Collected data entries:
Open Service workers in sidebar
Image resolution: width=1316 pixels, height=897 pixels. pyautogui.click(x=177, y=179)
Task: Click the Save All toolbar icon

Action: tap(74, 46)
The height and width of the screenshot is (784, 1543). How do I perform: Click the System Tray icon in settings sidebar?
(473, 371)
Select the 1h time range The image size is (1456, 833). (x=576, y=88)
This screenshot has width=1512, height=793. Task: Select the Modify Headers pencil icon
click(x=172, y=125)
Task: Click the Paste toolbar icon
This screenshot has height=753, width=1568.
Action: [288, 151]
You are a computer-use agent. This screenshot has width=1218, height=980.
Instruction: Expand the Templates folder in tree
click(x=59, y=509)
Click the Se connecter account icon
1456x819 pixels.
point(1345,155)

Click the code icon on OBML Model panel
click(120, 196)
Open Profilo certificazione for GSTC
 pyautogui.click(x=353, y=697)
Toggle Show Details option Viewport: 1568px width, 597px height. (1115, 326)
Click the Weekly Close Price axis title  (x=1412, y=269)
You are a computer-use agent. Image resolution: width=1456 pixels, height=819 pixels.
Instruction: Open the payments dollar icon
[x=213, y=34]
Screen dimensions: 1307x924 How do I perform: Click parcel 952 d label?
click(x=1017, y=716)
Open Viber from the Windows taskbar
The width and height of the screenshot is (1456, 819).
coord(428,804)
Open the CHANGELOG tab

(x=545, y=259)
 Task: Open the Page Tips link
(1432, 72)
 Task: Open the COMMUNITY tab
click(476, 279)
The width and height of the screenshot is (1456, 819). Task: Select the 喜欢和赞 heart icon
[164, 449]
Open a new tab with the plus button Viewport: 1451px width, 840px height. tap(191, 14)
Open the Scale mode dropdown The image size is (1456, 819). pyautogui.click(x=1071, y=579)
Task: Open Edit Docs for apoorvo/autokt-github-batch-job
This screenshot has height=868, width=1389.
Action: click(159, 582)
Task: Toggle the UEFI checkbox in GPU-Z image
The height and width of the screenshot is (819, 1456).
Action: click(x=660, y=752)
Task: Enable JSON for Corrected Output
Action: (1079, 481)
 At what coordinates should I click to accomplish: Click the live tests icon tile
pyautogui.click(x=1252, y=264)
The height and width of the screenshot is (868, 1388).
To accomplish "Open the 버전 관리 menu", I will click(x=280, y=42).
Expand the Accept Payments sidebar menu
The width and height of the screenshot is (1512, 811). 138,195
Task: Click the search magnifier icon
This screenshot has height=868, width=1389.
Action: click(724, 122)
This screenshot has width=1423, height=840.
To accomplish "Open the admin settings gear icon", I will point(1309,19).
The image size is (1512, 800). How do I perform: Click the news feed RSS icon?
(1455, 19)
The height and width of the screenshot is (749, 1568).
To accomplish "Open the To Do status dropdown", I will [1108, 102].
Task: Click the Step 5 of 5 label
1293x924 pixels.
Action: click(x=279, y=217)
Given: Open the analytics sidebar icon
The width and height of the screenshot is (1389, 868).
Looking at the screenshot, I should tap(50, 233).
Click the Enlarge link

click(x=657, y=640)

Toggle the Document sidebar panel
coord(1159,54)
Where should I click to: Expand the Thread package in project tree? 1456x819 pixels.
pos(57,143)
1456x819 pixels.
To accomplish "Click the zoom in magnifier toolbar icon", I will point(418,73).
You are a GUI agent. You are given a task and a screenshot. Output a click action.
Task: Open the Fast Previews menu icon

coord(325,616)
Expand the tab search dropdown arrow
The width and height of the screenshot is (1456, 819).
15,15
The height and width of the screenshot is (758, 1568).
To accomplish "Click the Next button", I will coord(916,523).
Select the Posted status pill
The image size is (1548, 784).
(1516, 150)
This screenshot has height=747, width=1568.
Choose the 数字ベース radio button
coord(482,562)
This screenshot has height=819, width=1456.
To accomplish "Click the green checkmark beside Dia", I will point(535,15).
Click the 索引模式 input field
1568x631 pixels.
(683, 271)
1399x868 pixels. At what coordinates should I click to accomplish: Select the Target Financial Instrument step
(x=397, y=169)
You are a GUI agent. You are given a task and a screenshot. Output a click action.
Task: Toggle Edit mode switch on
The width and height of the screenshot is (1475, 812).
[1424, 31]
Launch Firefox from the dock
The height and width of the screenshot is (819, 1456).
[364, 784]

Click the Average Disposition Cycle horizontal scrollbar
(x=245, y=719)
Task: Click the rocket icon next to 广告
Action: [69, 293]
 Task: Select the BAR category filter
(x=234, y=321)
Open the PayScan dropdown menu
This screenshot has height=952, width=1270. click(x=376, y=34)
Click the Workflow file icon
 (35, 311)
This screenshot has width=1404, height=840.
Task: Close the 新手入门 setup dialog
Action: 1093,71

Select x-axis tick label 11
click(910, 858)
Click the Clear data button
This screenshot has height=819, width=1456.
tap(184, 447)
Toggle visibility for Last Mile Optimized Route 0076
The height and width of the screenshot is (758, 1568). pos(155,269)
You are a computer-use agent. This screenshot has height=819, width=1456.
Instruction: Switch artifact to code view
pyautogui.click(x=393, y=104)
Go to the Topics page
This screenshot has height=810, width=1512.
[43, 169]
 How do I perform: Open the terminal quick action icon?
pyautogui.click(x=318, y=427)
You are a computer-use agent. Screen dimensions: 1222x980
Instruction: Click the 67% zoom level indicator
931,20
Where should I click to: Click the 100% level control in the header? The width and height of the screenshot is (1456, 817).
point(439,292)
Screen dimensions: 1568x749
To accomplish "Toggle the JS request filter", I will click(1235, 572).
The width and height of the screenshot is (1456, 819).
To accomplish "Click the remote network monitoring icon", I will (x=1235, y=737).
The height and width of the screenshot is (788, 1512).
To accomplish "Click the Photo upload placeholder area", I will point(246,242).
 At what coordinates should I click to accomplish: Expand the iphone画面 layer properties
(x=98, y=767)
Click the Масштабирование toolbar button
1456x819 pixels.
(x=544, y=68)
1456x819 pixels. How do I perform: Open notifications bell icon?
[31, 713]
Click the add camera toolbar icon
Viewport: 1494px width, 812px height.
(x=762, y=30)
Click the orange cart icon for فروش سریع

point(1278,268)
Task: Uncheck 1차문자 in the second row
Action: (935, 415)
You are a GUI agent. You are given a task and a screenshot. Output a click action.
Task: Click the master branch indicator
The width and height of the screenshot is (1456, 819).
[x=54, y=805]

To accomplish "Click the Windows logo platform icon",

## [Exercise]
Return all of the entries exactly as written.

## [Completed exercise]
Open Service workers in sidebar
Image resolution: width=1316 pixels, height=897 pixels. pyautogui.click(x=177, y=179)
Task: Click the Save All toolbar icon

Action: tap(74, 46)
The height and width of the screenshot is (784, 1543). How do I perform: Click the System Tray icon in settings sidebar?
(473, 371)
Select the 1h time range The image size is (1456, 833). (x=576, y=88)
This screenshot has width=1512, height=793. Task: Select the Modify Headers pencil icon
click(x=172, y=125)
Task: Click the Paste toolbar icon
This screenshot has height=753, width=1568.
Action: [288, 151]
You are a computer-use agent. This screenshot has width=1218, height=980.
Instruction: Expand the Templates folder in tree
click(x=59, y=509)
Click the Se connecter account icon
1456x819 pixels.
point(1345,155)

Click the code icon on OBML Model panel
click(120, 196)
Open Profilo certificazione for GSTC
 pyautogui.click(x=353, y=697)
Toggle Show Details option Viewport: 1568px width, 597px height. (1115, 326)
Click the Weekly Close Price axis title  (x=1412, y=269)
You are a computer-use agent. Image resolution: width=1456 pixels, height=819 pixels.
Instruction: Open the payments dollar icon
[x=213, y=34]
Screen dimensions: 1307x924 How do I perform: Click parcel 952 d label?
click(x=1017, y=716)
Open Viber from the Windows taskbar
The width and height of the screenshot is (1456, 819).
coord(428,804)
Open the CHANGELOG tab

(x=545, y=259)
 Task: Open the Page Tips link
(1432, 72)
 Task: Open the COMMUNITY tab
click(476, 279)
The width and height of the screenshot is (1456, 819). Task: Select the 喜欢和赞 heart icon
[164, 449]
Open a new tab with the plus button Viewport: 1451px width, 840px height. tap(191, 14)
Open the Scale mode dropdown The image size is (1456, 819). pyautogui.click(x=1071, y=579)
Task: Open Edit Docs for apoorvo/autokt-github-batch-job
This screenshot has height=868, width=1389.
Action: click(159, 582)
Task: Toggle the UEFI checkbox in GPU-Z image
The height and width of the screenshot is (819, 1456).
Action: click(x=660, y=752)
Task: Enable JSON for Corrected Output
Action: (1079, 481)
 At what coordinates should I click to accomplish: Click the live tests icon tile
pyautogui.click(x=1252, y=264)
The height and width of the screenshot is (868, 1388).
To accomplish "Open the 버전 관리 menu", I will click(x=280, y=42).
Expand the Accept Payments sidebar menu
The width and height of the screenshot is (1512, 811). 138,195
Task: Click the search magnifier icon
This screenshot has height=868, width=1389.
Action: click(724, 122)
This screenshot has width=1423, height=840.
To accomplish "Open the admin settings gear icon", I will point(1309,19).
The image size is (1512, 800). How do I perform: Click the news feed RSS icon?
(1455, 19)
The height and width of the screenshot is (749, 1568).
To accomplish "Open the To Do status dropdown", I will [1108, 102].
Task: Click the Step 5 of 5 label
1293x924 pixels.
Action: click(x=279, y=217)
Given: Open the analytics sidebar icon
The width and height of the screenshot is (1389, 868).
Looking at the screenshot, I should tap(50, 233).
Click the Enlarge link

click(x=657, y=640)

Toggle the Document sidebar panel
coord(1159,54)
Where should I click to: Expand the Thread package in project tree? 1456x819 pixels.
pos(57,143)
1456x819 pixels.
To accomplish "Click the zoom in magnifier toolbar icon", I will point(418,73).
You are a GUI agent. You are given a task and a screenshot. Output a click action.
Task: Open the Fast Previews menu icon

coord(325,616)
Expand the tab search dropdown arrow
The width and height of the screenshot is (1456, 819).
15,15
The height and width of the screenshot is (758, 1568).
To accomplish "Click the Next button", I will coord(916,523).
Select the Posted status pill
The image size is (1548, 784).
(1516, 150)
This screenshot has height=747, width=1568.
Choose the 数字ベース radio button
coord(482,562)
This screenshot has height=819, width=1456.
To accomplish "Click the green checkmark beside Dia", I will point(535,15).
Click the 索引模式 input field
1568x631 pixels.
(683, 271)
1399x868 pixels. At what coordinates should I click to accomplish: Select the Target Financial Instrument step
(x=397, y=169)
You are a GUI agent. You are given a task and a screenshot. Output a click action.
Task: Toggle Edit mode switch on
The width and height of the screenshot is (1475, 812).
[1424, 31]
Launch Firefox from the dock
The height and width of the screenshot is (819, 1456).
[364, 784]

Click the Average Disposition Cycle horizontal scrollbar
(x=245, y=719)
Task: Click the rocket icon next to 广告
Action: [69, 293]
 Task: Select the BAR category filter
(x=234, y=321)
Open the PayScan dropdown menu
This screenshot has height=952, width=1270. click(x=376, y=34)
Click the Workflow file icon
 (35, 311)
This screenshot has width=1404, height=840.
Task: Close the 新手入门 setup dialog
Action: 1093,71

Select x-axis tick label 11
click(910, 858)
Click the Clear data button
This screenshot has height=819, width=1456.
tap(184, 447)
Toggle visibility for Last Mile Optimized Route 0076
The height and width of the screenshot is (758, 1568). pos(155,269)
You are a computer-use agent. This screenshot has height=819, width=1456.
Instruction: Switch artifact to code view
pyautogui.click(x=393, y=104)
Go to the Topics page
This screenshot has height=810, width=1512.
[43, 169]
 How do I perform: Open the terminal quick action icon?
pyautogui.click(x=318, y=427)
You are a computer-use agent. Screen dimensions: 1222x980
Instruction: Click the 67% zoom level indicator
931,20
Where should I click to: Click the 100% level control in the header? The width and height of the screenshot is (1456, 817).
point(439,292)
Screen dimensions: 1568x749
To accomplish "Toggle the JS request filter", I will click(1235, 572).
The width and height of the screenshot is (1456, 819).
To accomplish "Click the remote network monitoring icon", I will (x=1235, y=737).
The height and width of the screenshot is (788, 1512).
To accomplish "Click the Photo upload placeholder area", I will point(246,242).
 At what coordinates should I click to accomplish: Expand the iphone画面 layer properties
(x=98, y=767)
Click the Масштабирование toolbar button
1456x819 pixels.
(x=544, y=68)
1456x819 pixels. How do I perform: Open notifications bell icon?
[31, 713]
Click the add camera toolbar icon
Viewport: 1494px width, 812px height.
(x=762, y=30)
Click the orange cart icon for فروش سریع

point(1278,268)
Task: Uncheck 1차문자 in the second row
Action: (935, 415)
You are a GUI agent. You are given a task and a screenshot. Output a click action.
Task: Click the master branch indicator
The width and height of the screenshot is (1456, 819).
[x=54, y=805]

To accomplish "Click the Windows logo platform icon",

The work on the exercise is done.